Task instructions —
Could you rewrite the records below as a numbered list, skipping blank lines and leaving the pictures out?

Entries on where items appear:
====================

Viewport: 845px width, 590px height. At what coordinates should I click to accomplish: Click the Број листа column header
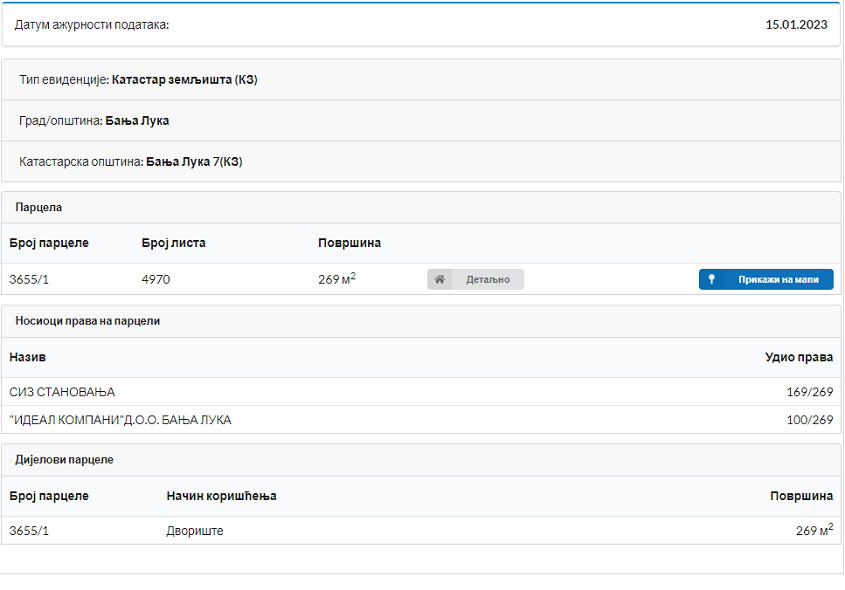(x=174, y=243)
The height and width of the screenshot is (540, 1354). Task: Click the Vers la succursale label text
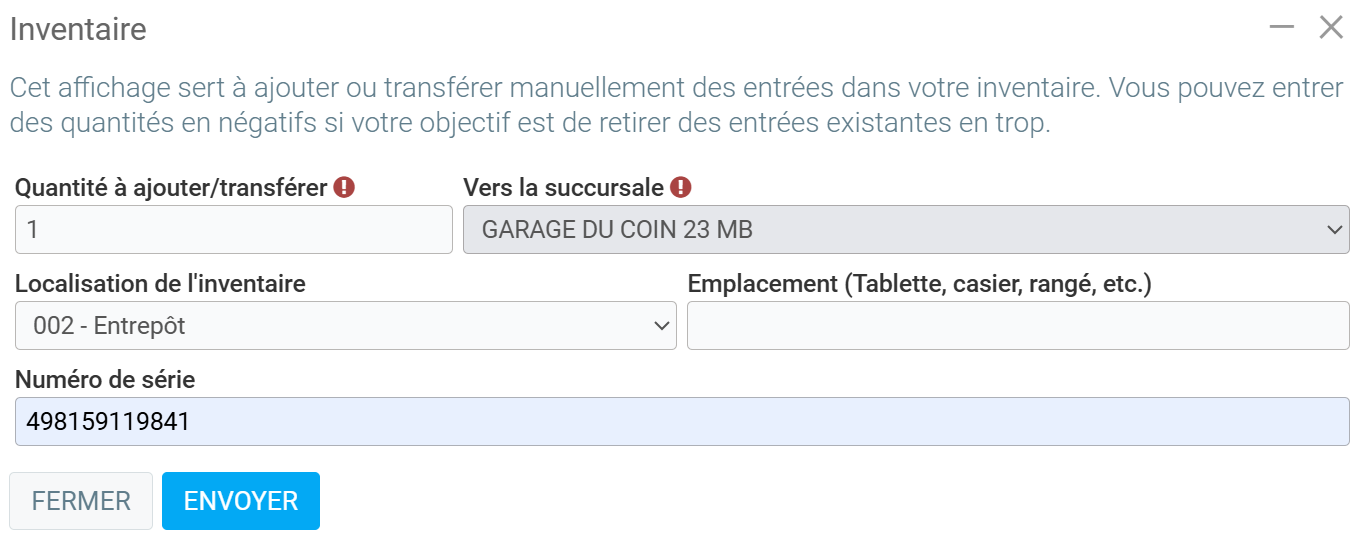click(563, 187)
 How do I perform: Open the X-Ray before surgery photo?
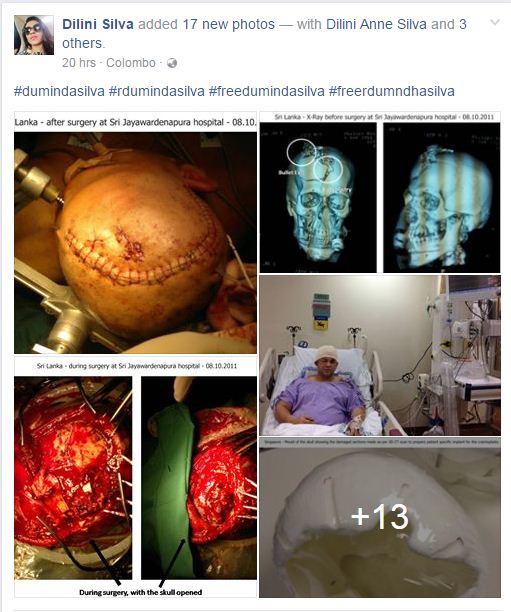click(x=380, y=192)
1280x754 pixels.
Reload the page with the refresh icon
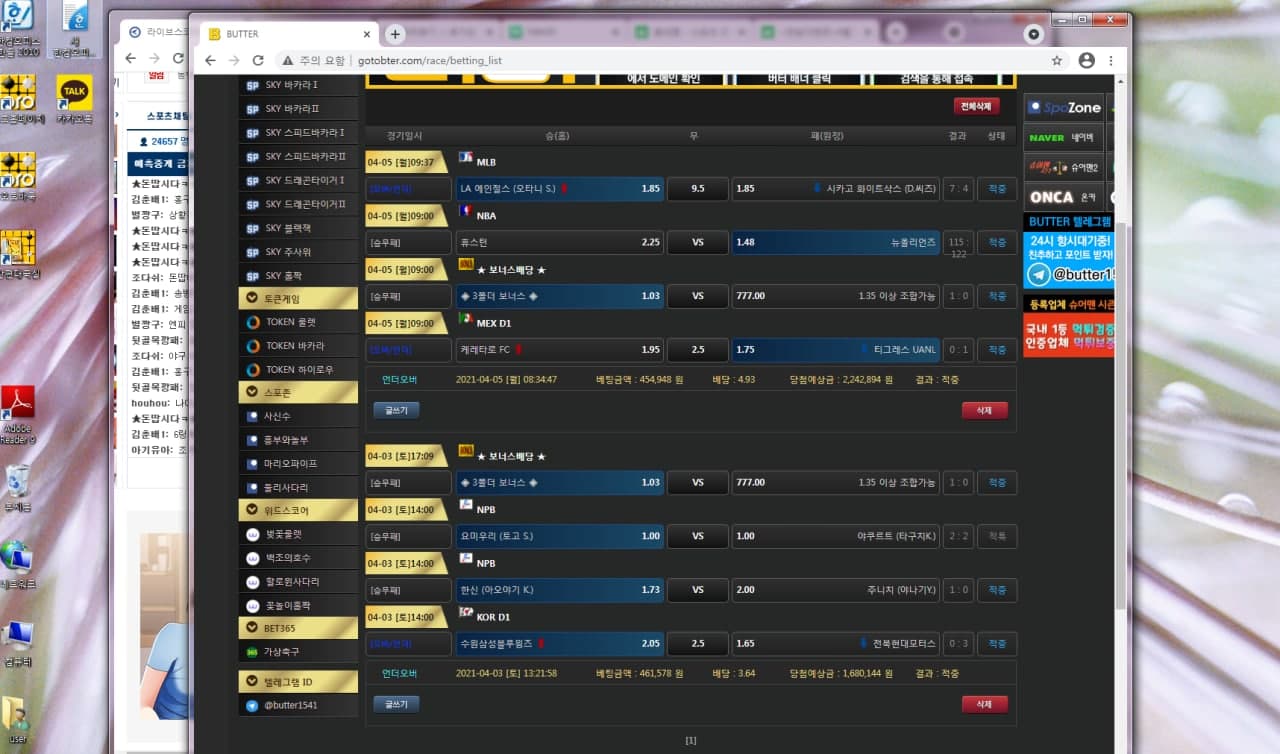click(258, 61)
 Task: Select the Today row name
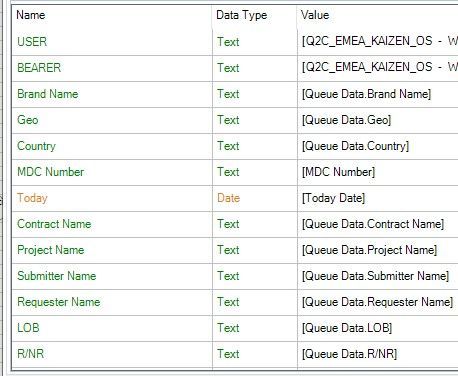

====================

Task answer —
1. Viewport: 845px width, 590px height. At what coordinates should I click to accomplish: Click the Број листа column header
2. (x=174, y=243)
3. The height and width of the screenshot is (540, 1354). Task: Click the Vers la succursale label text
4. click(563, 187)
5.  How do I perform: Open the X-Ray before surgery photo?
6. click(x=380, y=192)
7. 1280x754 pixels.
8. Reload the page with the refresh icon
9. click(258, 61)
10.  Task: Select the Today row name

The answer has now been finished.